The key of the well cooked yet melt-in-the-mouth kind of fish is double marination. First marinade would be a mixture of turmeric powder, salt and gondhoraj lebur ros, juice from king of lime which will not only soften the fish but also adds the aroma to the fish. Then marinate the same fish in paturi mix and keep for 30 minutes to 4 hours. This will bind the paturi flavour to the fish while the juice from the mixture will keep the fish soft and delicate. Substitute gondho lebu with regular lime or lemon if they are not available.
- Prep time –30 mins
- Cook time- 20 mins
- Total time –50 mins
- 1kg bhetki maach
- 10g salt
- 4 Bhetki fish , fillets cut to 4*2 inch pices
- 2 tablespoons Mustard seeds (Rai/ Kadugu)
- 1 tablespoon Poppy seeds
- 1/4 cup Fresh coconut , grated, plus more to garnish
- 7 Green Chillies , slit
- 1 teaspoon Turmeric powder (Haldi)
- 1 Banana leaf , cut into 10*8 rectangles
- 2 teaspoons Mustard oil
How to make:
- To begin making Bengali Bhetki Macher Paturi Recipe (Barramundi Fish Wrapped in Banana Leaf), mix the fish pieces with half teaspoon turmeric powder and salt in a bowl.
- In a mixer grinder, make a paste of mustard seeds, poppy seeds and green chilies by adding a little bit of water.
- Take the grated coconut in a bowl. Add mustard seeds paste, a bit of salt to taste and remaining turmeric powder. Mix and make a fine mixture with a fork.
- Cover and keep them in the fridge for an hour.
- Remove the fish from the fridge and mix with a teaspoon of mustard oil.
- Stir gently, warm the banana leaves over an open flame for 30 seconds, make sure it does not get burnt.
- Put banana leave pieces glossy side up over a plate, rub a little mustard oil on it.

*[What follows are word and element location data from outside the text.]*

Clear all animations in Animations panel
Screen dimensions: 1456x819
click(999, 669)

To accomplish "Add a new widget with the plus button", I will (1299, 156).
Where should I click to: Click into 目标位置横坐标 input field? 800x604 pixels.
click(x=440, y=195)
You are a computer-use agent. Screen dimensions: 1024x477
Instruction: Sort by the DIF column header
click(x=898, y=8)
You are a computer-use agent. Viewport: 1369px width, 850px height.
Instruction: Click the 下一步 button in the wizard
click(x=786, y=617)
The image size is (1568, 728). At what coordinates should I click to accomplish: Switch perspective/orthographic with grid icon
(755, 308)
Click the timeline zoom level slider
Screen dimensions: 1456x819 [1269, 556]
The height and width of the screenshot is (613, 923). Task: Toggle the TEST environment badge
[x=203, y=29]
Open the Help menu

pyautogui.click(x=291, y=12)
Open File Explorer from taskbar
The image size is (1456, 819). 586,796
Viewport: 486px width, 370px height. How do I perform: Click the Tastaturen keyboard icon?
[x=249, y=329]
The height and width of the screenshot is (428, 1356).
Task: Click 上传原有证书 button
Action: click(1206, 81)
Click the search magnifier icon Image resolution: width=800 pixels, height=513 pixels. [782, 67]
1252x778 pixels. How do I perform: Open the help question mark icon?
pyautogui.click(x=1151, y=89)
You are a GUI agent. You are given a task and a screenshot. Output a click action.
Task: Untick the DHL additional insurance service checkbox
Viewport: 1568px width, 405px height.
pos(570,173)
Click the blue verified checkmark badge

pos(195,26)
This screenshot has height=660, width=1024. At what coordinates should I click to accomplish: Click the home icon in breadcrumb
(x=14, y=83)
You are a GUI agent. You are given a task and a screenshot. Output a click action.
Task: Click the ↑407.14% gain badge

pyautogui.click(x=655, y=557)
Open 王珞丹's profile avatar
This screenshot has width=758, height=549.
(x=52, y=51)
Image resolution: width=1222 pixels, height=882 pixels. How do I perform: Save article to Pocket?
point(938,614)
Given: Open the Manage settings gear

Now spread a teaspoon of marinated paste in the center of the banana leaf, place one piece of fish on the paste and put another teaspoon of paste on the top of fish piece so as to cover the fish piece by the paste from both sides then place a green chilli on top of it.
- Fold the banana leaf to make it a square parcel and tie with thread that the parcels will not open while cooking. Repeat the process for all the fish pieces.
- Now take a non-stick pan and grease some oil on it and place the banana leaf wrapped fish pieces on it (you can place 4 – 5 pieces at a time ,according to the size of your pan), close the pan with a heavy lid and cook on medium heat for 8-9 minutes on each side on a medium heat.
- When one batch is done , remove them and place in a casserole to keep the paturi hot. Again repeat the same process to cook the rest of the macher paturi.
- Serve the freshly prepared steaming hot Bengali Bhetki Macher Paturi Recipe (Barramundi Fish Wrapped in Banana Leaf) along with plain steamed rice, or Pudina Rice Recipe (Spicy Mint Pulao), along with Bengali Style Cholar Dal Recipe and Sweet and Spicy Tomato Chutney Recipe.
- A few normal threads used for stitching are needed to tie the banana leaves with bhetki.
- Always try to make this recipe with fresh bhetki or barramundi fish,the taste will be little different if you use frozen fish.